The rate of change in the business world is accelerating and those that fail to adapt will get left behind. Therefore, how to overcome inertia — or resistance to change — in organisations is a hot topic today.
The first step is to understand the type of inertia you’re facing and its root cause. Not all resistance is the same — some of it is even positive — and you will need different countermeasures to deal with it.
So here are the four types of inertia and an explanation of where it comes from.
1. Attachment to the past (“We don’t want to change the way we do things here”).
This type of inertia often comes from fear of losing trusted relationships with current networks of suppliers. There’s also been financial investment in those relationships — so there’s also an issue of sunk costs. Losing these relationships creates anxiety over losing power and relevance — threatening status. While there’s also a concern that change could lower barriers to entry and let competitors in.

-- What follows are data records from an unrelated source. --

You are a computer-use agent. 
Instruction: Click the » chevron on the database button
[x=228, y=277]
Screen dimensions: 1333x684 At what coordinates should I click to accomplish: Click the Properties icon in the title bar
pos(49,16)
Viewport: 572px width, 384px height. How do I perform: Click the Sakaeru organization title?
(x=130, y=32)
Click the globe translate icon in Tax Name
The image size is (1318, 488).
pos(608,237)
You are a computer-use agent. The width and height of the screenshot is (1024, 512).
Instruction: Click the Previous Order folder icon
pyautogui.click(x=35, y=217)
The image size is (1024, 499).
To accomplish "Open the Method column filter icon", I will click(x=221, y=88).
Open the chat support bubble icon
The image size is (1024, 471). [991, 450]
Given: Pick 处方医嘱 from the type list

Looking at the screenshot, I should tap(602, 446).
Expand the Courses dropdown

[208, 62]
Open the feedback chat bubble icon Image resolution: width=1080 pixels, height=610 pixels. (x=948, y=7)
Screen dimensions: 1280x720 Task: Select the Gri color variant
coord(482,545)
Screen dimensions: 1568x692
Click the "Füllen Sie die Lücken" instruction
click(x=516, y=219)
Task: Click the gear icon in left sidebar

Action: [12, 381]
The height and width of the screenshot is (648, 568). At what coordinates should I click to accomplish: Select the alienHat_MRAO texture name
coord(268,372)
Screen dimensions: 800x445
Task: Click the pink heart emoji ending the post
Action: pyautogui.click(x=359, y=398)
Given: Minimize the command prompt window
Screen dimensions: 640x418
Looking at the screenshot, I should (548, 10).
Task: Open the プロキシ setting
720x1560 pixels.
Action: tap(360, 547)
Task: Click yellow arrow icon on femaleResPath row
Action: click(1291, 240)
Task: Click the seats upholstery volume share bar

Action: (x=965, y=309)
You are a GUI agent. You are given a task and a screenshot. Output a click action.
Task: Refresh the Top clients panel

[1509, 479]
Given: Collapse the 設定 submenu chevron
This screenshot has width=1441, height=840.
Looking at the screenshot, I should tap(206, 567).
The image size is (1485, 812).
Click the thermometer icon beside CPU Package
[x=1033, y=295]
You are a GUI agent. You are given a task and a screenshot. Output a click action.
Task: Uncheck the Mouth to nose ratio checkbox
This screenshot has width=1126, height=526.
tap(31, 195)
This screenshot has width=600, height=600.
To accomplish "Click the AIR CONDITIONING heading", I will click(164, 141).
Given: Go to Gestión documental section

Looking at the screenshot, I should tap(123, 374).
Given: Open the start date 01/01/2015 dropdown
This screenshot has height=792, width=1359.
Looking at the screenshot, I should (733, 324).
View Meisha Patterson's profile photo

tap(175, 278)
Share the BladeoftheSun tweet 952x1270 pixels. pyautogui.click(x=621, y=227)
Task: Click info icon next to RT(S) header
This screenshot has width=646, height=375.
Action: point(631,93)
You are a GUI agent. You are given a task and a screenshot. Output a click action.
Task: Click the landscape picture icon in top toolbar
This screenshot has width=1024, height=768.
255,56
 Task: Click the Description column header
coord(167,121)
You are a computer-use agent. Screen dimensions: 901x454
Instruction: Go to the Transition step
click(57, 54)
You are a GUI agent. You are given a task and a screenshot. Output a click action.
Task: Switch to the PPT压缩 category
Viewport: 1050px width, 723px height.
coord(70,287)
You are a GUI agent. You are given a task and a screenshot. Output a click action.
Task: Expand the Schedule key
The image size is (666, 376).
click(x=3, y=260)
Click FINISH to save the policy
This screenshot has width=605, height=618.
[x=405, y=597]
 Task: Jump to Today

2. Cost of moving forward (“We can’t adopt these new ways of working!”).
This type of inertia arises when there’s a lack of clarity about the future capabilities the organisation needs. Concerns about a possible ’skills gap’ are exacerbated if the new capabilities needed seem scarce or costly. Those charged with building new networks with trusted partners may be concerned at the time this will take. While any new approaches may force changes in management practices, as “past practices” are invalidated.
3. Doubt in the new (“We’re not sure this is better”).
This type of inertia focuses on the immaturity of the new — it may be promising, but is it proven? Concerns arise around the risk of supplier lock whenever there are few alternative suppliers (a valid concern). Concerns also arise about supplier power when there are few secondary sources (another valid concern). There’s also a fear about losing strategic control — as power shifts from the buyer to the supplier.
4. Threat to the current model (“These changes could hurt the business!”).
This type of inertia is tied to protecting past profitability — especially around maintaining high margins. Past success also creates a powerful bias — “it worked before, so why change now?” (A very common trap). Misaligned incentives — promotions, bonuses, KPIs — reward the status quo (this is very problematical). Finally, resistance comes from outside forces — such as financial markets, which penalise bold moves.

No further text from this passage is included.